▸ TASK OBJECTIVE
In the entries below, print exactly the lines from the first through the one with "Select the Fri., July 5 day header", both included, and none of the pictures.

(Stored data)
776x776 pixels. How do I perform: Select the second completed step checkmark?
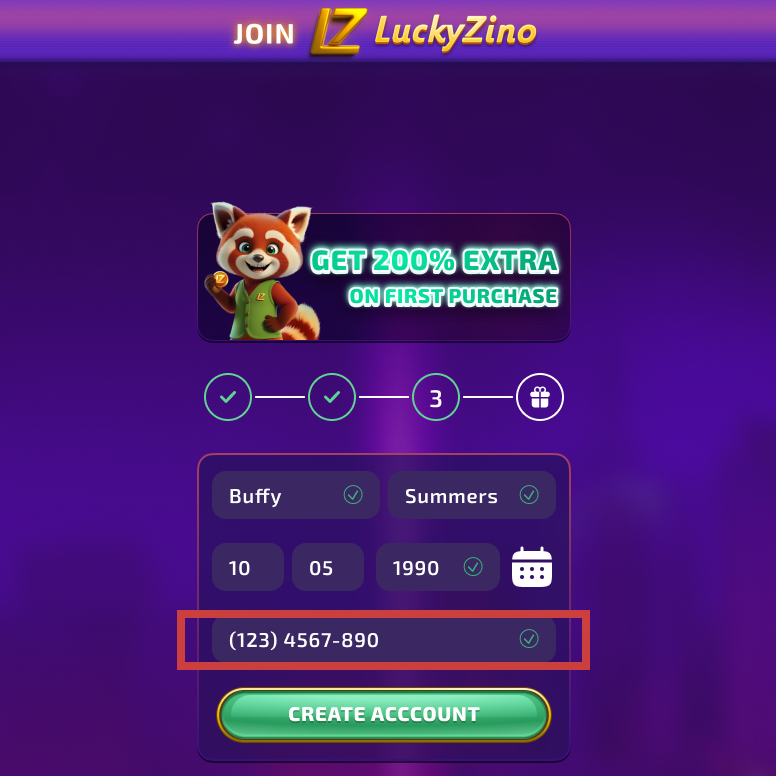point(332,397)
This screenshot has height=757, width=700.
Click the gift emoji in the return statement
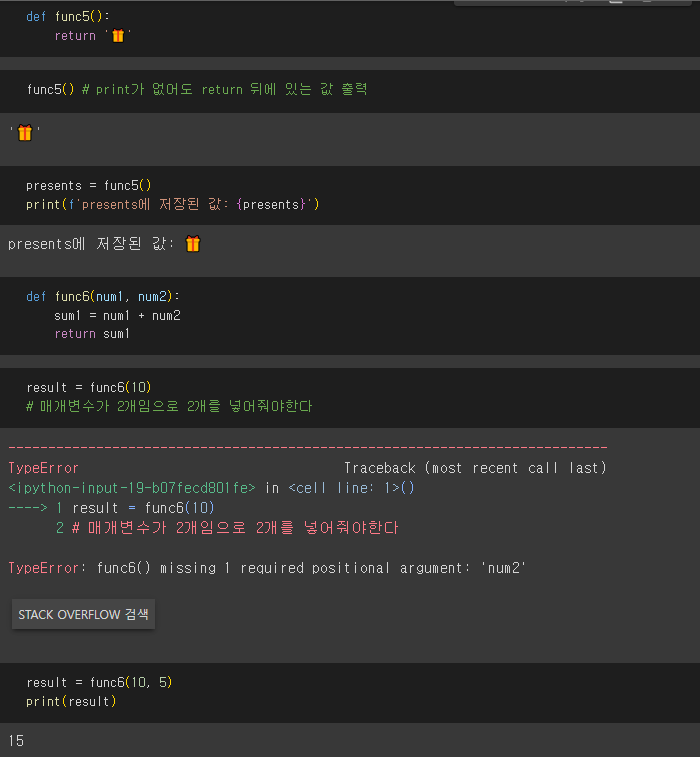click(x=118, y=36)
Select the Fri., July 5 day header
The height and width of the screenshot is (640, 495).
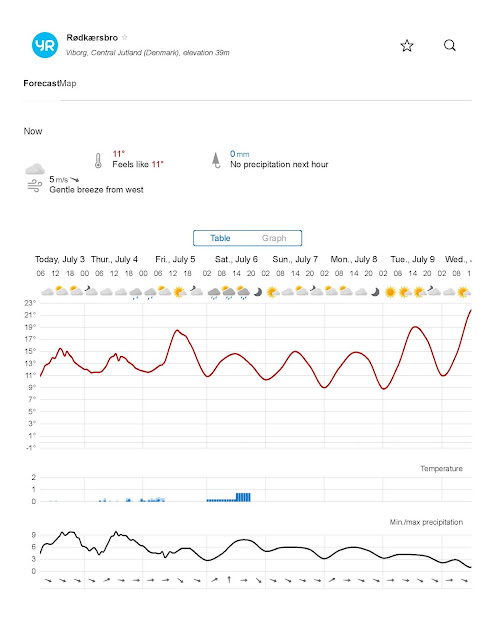click(175, 259)
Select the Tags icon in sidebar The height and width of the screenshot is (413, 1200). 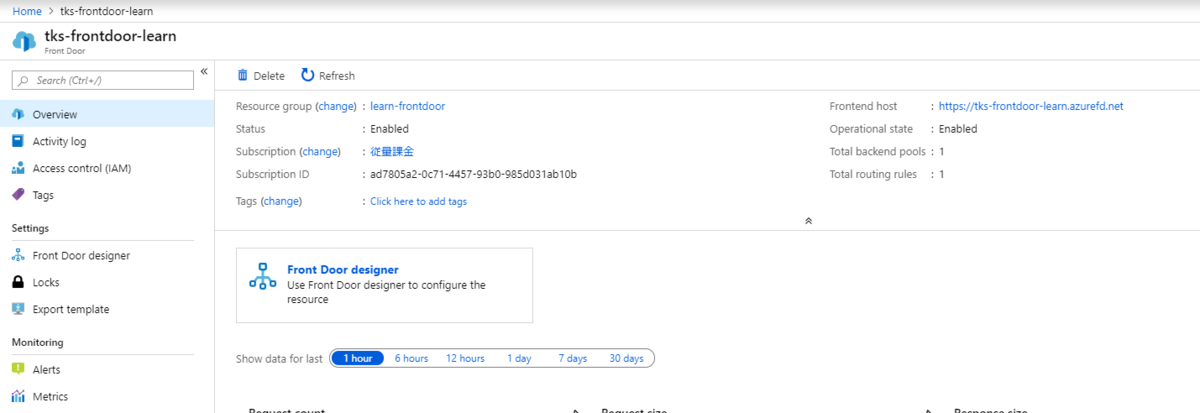[18, 195]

▸ EXPECTED OUTPUT
776x776 pixels. How do I perform: Select the second completed step checkmark?
point(332,397)
This screenshot has height=757, width=700.
Click the gift emoji in the return statement
click(x=118, y=36)
Select the Fri., July 5 day header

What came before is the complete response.